> Stated exercise: Can you edit the listing below so that every "screenshot" becomes "screen capture", leaving everything else unchanged and omitting the pictures from your answer?

A block of data:
• • • • • • •

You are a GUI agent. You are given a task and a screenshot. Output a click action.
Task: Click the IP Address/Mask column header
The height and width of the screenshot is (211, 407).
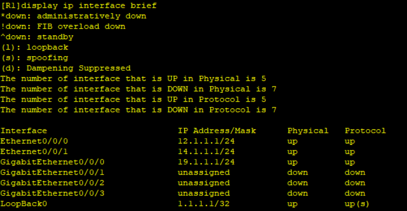(217, 131)
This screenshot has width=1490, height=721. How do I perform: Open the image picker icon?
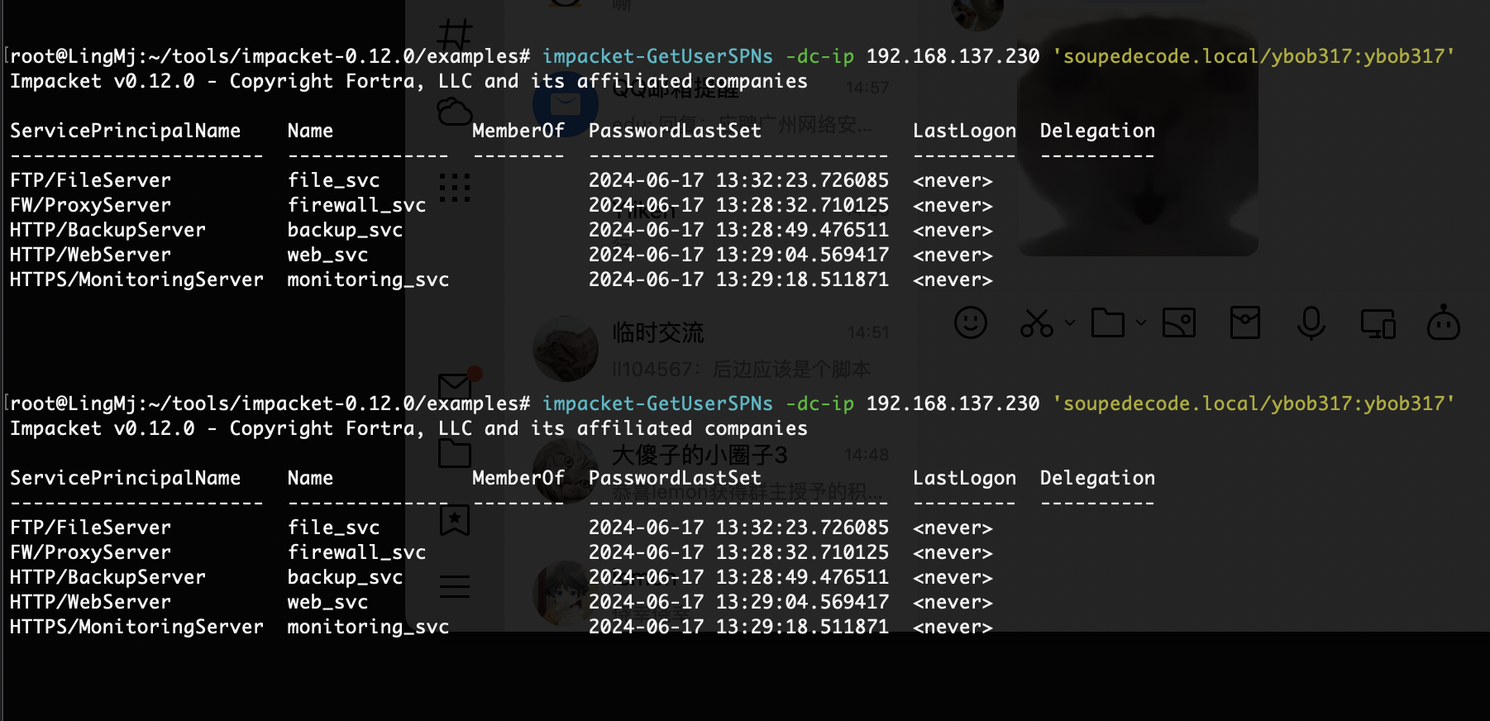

• • • • • • •

> Result of the task:
You are a GUI agent. You are given a task and a screen capture. Output a click action.
Task: Click the IP Address/Mask column header
The height and width of the screen capture is (211, 407).
(217, 131)
This screen capture has width=1490, height=721. How do I perform: Open the image picker icon?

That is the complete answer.